__Work instructions__. Every line from the one with "You are not" through the end of the records below should be restated word for word, and nothing outside that span.

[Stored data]
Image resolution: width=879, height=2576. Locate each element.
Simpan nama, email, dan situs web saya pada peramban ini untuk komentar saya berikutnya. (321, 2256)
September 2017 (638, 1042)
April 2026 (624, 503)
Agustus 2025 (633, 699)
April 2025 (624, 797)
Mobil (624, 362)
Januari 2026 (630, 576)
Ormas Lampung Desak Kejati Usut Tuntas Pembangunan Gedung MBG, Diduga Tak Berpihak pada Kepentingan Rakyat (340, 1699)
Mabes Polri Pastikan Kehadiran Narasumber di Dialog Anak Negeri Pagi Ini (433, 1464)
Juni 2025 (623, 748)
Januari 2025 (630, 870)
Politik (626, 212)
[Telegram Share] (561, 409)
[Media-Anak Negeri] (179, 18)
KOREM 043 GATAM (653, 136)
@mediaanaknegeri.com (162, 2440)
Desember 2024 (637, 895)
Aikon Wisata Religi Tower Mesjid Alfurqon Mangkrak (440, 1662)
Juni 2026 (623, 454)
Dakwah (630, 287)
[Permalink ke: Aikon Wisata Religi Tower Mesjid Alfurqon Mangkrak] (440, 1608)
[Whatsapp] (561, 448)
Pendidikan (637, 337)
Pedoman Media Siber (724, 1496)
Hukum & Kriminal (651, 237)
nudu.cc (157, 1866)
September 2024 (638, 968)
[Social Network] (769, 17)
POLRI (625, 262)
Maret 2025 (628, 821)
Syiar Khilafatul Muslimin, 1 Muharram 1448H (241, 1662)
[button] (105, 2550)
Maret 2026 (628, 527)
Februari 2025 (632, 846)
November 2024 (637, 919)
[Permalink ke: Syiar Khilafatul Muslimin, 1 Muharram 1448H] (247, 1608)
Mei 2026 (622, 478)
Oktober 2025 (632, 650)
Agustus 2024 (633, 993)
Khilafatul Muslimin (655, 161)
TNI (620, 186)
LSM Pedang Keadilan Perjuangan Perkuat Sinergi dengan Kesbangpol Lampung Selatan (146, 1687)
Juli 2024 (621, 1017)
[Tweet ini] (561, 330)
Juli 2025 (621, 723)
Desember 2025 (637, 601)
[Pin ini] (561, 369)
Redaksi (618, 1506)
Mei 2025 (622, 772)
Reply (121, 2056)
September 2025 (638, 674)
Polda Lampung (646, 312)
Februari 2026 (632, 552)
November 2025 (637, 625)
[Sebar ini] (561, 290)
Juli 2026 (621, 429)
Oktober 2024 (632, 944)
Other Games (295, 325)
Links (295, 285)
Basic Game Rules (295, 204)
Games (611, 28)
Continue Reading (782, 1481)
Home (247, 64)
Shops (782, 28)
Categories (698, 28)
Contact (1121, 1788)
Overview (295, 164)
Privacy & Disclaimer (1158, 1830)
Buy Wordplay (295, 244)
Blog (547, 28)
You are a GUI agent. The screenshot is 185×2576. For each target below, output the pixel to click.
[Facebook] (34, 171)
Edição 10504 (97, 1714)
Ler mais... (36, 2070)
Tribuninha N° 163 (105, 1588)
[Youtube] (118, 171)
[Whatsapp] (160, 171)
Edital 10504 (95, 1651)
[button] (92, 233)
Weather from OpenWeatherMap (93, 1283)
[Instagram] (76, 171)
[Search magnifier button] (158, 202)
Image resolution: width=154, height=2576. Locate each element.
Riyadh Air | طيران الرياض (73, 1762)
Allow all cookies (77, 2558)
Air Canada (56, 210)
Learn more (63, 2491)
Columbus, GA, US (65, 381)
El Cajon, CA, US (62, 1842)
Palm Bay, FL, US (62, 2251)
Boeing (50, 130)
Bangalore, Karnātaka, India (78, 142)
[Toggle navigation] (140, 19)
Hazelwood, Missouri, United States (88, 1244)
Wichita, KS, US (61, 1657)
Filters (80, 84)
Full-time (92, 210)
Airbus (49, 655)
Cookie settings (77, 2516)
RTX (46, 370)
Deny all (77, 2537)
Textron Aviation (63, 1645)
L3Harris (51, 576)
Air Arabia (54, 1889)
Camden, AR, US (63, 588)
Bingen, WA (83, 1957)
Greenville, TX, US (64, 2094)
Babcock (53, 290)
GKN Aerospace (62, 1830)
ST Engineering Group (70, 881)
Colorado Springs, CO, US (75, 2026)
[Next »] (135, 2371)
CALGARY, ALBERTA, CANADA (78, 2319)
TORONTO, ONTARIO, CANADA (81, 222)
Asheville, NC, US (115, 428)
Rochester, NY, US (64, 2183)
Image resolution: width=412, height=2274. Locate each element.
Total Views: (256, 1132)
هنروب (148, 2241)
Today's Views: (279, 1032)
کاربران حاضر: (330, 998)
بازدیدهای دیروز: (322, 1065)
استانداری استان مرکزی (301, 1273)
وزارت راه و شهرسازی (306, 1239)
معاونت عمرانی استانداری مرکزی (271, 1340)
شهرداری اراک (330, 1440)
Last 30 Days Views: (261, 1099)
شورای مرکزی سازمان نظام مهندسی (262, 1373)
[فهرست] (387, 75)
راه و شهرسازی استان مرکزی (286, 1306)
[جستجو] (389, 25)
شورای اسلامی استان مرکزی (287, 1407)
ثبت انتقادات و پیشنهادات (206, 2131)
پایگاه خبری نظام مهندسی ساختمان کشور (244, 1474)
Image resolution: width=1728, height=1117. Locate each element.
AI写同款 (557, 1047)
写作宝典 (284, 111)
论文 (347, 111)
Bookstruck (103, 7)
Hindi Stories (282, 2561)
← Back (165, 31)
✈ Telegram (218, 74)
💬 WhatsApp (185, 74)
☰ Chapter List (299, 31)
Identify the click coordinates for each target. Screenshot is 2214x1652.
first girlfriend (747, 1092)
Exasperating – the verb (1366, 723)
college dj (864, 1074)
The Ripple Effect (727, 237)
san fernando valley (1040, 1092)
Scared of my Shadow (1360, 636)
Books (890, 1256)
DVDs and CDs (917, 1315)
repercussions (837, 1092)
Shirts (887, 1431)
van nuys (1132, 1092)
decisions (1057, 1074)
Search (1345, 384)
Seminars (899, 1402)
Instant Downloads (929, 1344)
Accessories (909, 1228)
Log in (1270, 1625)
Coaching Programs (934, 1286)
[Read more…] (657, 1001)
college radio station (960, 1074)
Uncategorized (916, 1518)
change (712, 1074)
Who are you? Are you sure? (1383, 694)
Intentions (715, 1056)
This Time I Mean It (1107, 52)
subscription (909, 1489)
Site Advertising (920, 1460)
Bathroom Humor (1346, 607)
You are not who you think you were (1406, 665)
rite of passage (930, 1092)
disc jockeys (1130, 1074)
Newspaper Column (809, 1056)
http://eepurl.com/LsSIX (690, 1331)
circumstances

__Solution for this problem__.
You are not who you think you were (1406, 665)
rite of passage (930, 1092)
disc jockeys (1130, 1074)
Newspaper Column (809, 1056)
http://eepurl.com/LsSIX (690, 1331)
circumstances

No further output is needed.